I have 2 of the B'mann diesels nicknamed Dizzies. They had some QC problems with the wiring but once the power wires to the motors were soldered and they were converted to battery power, they run beautifully. The price cannot be beaten and as well make excellent fodder for F stanadard gauge or perhaps an industrial critter in 7/8n2. 

But I do not think they will fit well in your 1:29 world. 

Regards ... Doug


----------



## Guest (Jan 19, 2008)

I'll agree with Doug...They are big! and really look weird with my LGB, USA, and Bachmann Big Hauler Stock. 

I'd also go for the USA, it seems to fit you bill a little better! 

That said, I really love my Dizzie. I have converted to Battery, and it runs and pulls nicely! I am working to the Fn3 (1:20.3) end of things. I originally bought four, sold the bodies from 2 and kept the power trucks, traded another to Matt OV (who has a barn full) and kept one for me. I have used one of the trucks to power a "Toby" Steam Dummy, but even then, there are trucks that are more affordable! 

cale


----------



## altterrain (Jan 2, 2008)

Doug is right. The Bachmann Dizzie is huge. Its about 50% bigger than a 1:29 model should be. They are used a lot as kitbash fodder. I have one sitting in many parts on my bench now for some 7/8n2 projects.
By the way, the club will out tomorrow (Sunday) running trains at the Fairfax Station RR museum ( www.fairfax-station.org/  )  from 1 to 4 pm. My new egg train will be making its inaugural run.










-Brianhttp://www.fairfax-station.org/


----------



## lownote (Jan 3, 2008)

Thank you all!

So who makes something like this?









I have a couple LGB diesel switchers that came with a starter set. Maybe repaint one....
My wife and I have been thinking about joining the WVMGRS but we have little to contribute other than dumb questions. We will try to make the meeting tomorrow, but weekends get busy fast and that's rime nap time for our three year old!


----------



## SlateCreek (Jan 2, 2008)

That last one looks to be a 70 tonner. You could make one from two of the Bachmann 45's but again it'd be to big to go with your 1:29 stuff. 

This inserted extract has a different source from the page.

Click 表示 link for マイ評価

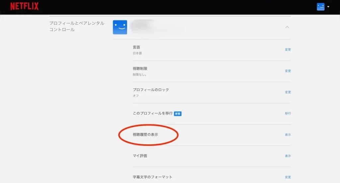[x=288, y=156]
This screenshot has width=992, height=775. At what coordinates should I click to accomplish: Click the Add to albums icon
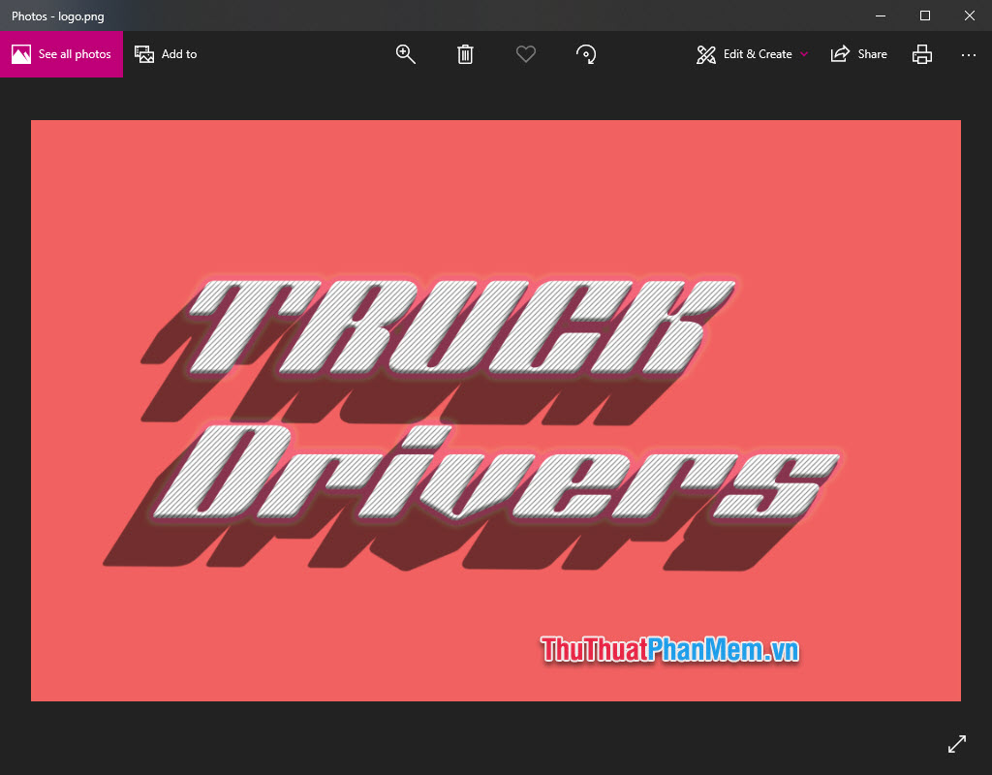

The USAT 44 tonner is the same model as the ones at the top of your post, although the hood vents are a little different. 

I have ... well, a LOT of the Bachmann 45's and with a little work they look pretty good. Here's a sampling of modified and unmodified....


----------



## Guest (Jan 19, 2008)

at the end of the line there you see the loco wash down for Slate Creek!


----------



## SlateCreek (Jan 2, 2008)

That's my patent pending scale typhoon simulator.


----------